Securing vSphere networking is an essential part of protecting your environment. You secure different vSphere components in different ways. See the vSphere Networking documentation for detailed information about networking in the vSphere environment.

Network security in the vSphere environment shares many characteristics of securing a physical network environment, but also includes some characteristics that apply only to virtual machines.

Using Firewalls

Add firewall protection to your virtual network by installing and configuring host-based firewalls on some or all its virtual machines.

For efficiency, you can set up private virtual machine Ethernet networks or virtual networks. With virtual networks, you install a host-based firewall on a virtual machine at the head of the virtual network. This firewall serves as a protective buffer between the physical network adapter and the remaining virtual machines in the virtual network.

Host-based firewalls can slow performance. Balance your security needs against performance goals before you install host-based firewalls on virtual machines elsewhere in the virtual network.

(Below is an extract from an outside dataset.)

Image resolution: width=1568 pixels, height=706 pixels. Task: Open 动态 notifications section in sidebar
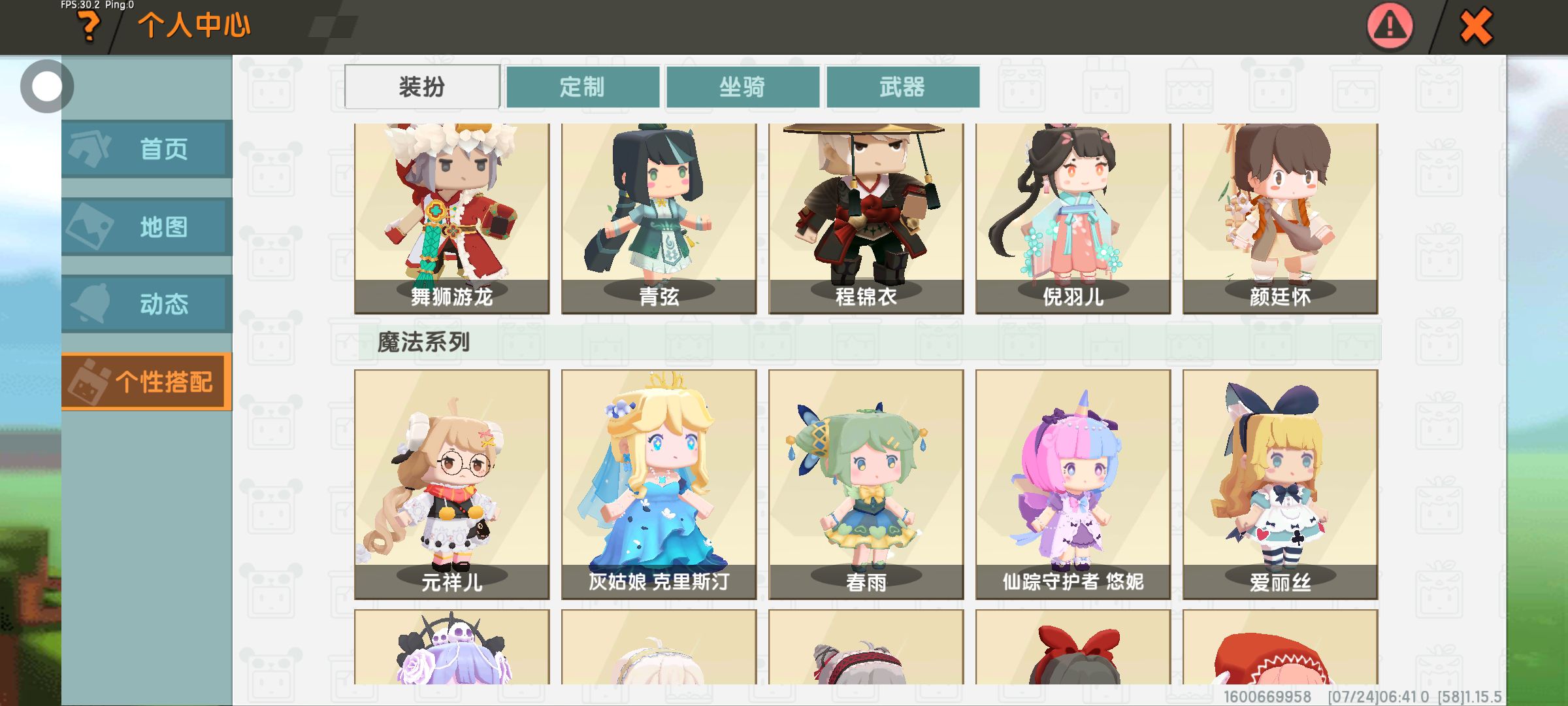(x=147, y=304)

See Securing the Network with Firewalls.

Using Network Segmentation

Keep different virtual machine zones within a host on different network segments. If you isolate each virtual machine zone on its own network segment, you minimize the risk of data leakage from one zone to the next. Segmentation prevents various threats, including Address Resolution Protocol (ARP) spoofing. With ARP spoofing, an attacker manipulates the ARP table to remap MAC and IP addresses, and gains access to network traffic to and from a host. Attackers use ARP spoofing to generate man in the middle (MITM) attacks, perform denial of service (DoS) attacks, hijack the target system, and otherwise disrupt the virtual network.

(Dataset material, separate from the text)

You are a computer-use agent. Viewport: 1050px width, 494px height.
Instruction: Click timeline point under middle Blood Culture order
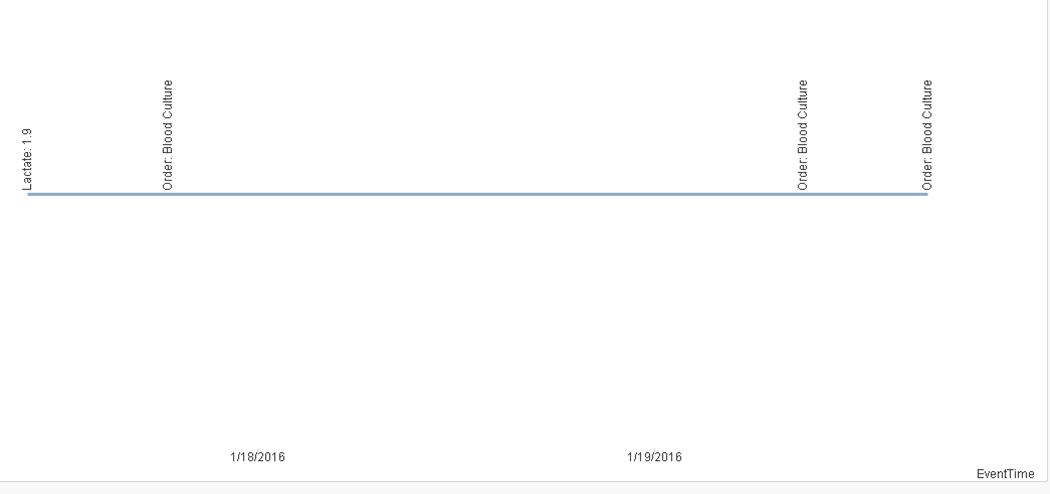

Planning segmentation carefully lowers the chances of packet transmissions between virtual machine zones. Segmentation therefore prevents sniffing attacks that require sending network traffic to the victim. Also, an attacker cannot use a nonsecure service in one virtual machine zone to access other virtual machine zones in the host. You can implement segmentation by using one of two approaches.

  • Use separate physical network adapters for virtual machine zones to ensure that the zones are isolated. Maintaining separate physical network adapters for virtual machine zones is probably the most secure method. After the initial segment creation. This approach is less prone to misconfiguration.
  • Set up virtual local area networks (VLANs) to help safeguard your network. VLANs provide almost all the security benefits inherent in implementing physically separate networks without the hardware overhead. VLANs can save you the cost of deploying and maintaining additional devices, cabling, and so on. See Securing Virtual Machines with VLANs.

Preventing Unauthorized Access to Virtual Machines

Requirements for securing virtual machines are often the same as requirements for securing physical machines.
  • If a virtual machine network is connected to a physical network, it can be subject to breaches like a network that consists of physical machines.
  • Even if you do not connect a virtual machine to the physical network, the virtual machine can be attacked by other virtual machines.

Virtual machines are isolated from each other. One virtual machine cannot read or write another virtual machine's memory, access its data, use its applications, and so forth. However, within the network, any virtual machine or group of virtual machines can still be the target of unauthorized access from other virtual machines. Protect your virtual machines from such unauthorized access.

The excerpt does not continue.